I didn’t come here to talk about him, though, not directly. I’m here because what I should be doing right now is solifying my lodging for the trip back home that officially takes place in less than a month. Today is the perfect day to do it: Christmas is over, Hanukkuh is over, and I’ve literally-expunged a whole lot of buried trauma in wild and disgusting fashion two days ago, as some of you know. And yet, I sit down to find out where my travelling companion and I can stay for a reasonable price near where we want to be and I go into total freeze mode, as though something awful is about to happen. I can’t think in any useful way, but I can write this, for something. You’re all very relaxing people, is why. I’m asking myself now how many people hired travel agents historically because of similarly disabling anxiety rather than being “too busy” to book themselves, as I had long assumed they all were. It’s raining outside in the most uninviting possible way and inside is where all the tea is, so it’s not like I’m distracted by gazing out the window wishing I had somewhere else to be. I am exactly where I want to be. Ideally, that fact would calm me down.
But anxiety knows nothing of our ideal realities, or even the reality unfolding right now. It’s freaking out about something that has not happened, generally will not happen, in many cases could not happen, and meanwhile there’s a list of tasks that need to happen and my brain’s like “can’t help you out with those right now!” I haven’t smoked pot since I was 22 when I made an arbituary pact with myself that I couldn’t smoke pot after my father died because that would be escaping the realities of my grief. I haven’t escaped those in quite some time and I live in a state where it’s practically illegal not to be some level of stoned at most times, yet something is keeping me from waltzing into a dispensiary the way I could so easily do. These things are:
1.) Entitlement. When I did smoke pot I didn’t pay for it and there’s a stubborn part of me that really doesn’t want to start now.
2.) Fear. As a person with deep and abiding issues with escapism, I could see myself becoming psychologically addicted in a major, major way, and I really don’t want to risk that.

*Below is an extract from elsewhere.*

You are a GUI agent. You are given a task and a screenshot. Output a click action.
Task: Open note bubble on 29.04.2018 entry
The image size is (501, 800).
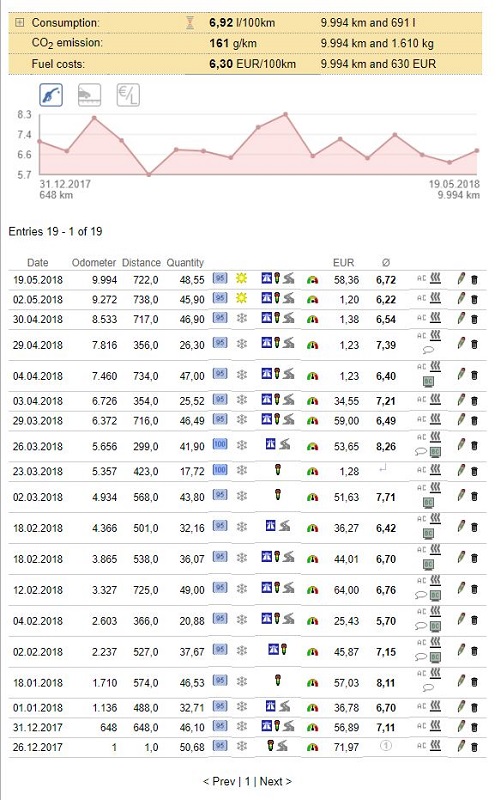point(429,350)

3.) Details. I’ve been to a dispensiary once, when I fulfilled a friendship-duty to take one of my oldest friends when she was visiting us from New Orleans. The strains! The purposes! The layers! I find all that anxiety-inducing, everything you’re expected to know you need/want, like you’re going in for an expensive haircut. In the old days it went like this:
Friendly Iowan who notices me stomping around in rage: Hey, um…you kinda look like you could use some pot. Here, you want some?
me: Yes, thank you.
How can you go shopping when you know in your heart and your soul and your anxiety-frayed mind that smoking pot is supposed to be like that? A communal practice, a celebration of intedependance, not fucking commerce like a Macy’s. Oh, I do have to tell you, though, that my hilarious friend, gripped by a sudden paranoia before her flight back home, insisted that we stop at the 7-11 so that she could by a pack of Gummy Bears to pour her edible gummies out into, just in case she gets caught in the middle of some heist-thriller and everyone at the airport forgets California law (at least this is what I think she was imagining.)
I should get back to trying to make plans, probably. And I don’t mean plans to go acquire some presumably high-calibur merchandise from this fine establishment in the Castro, though technically, there’s nothing stopping me.
When you think about it, however — very little is actually stopping any of us from doing anything.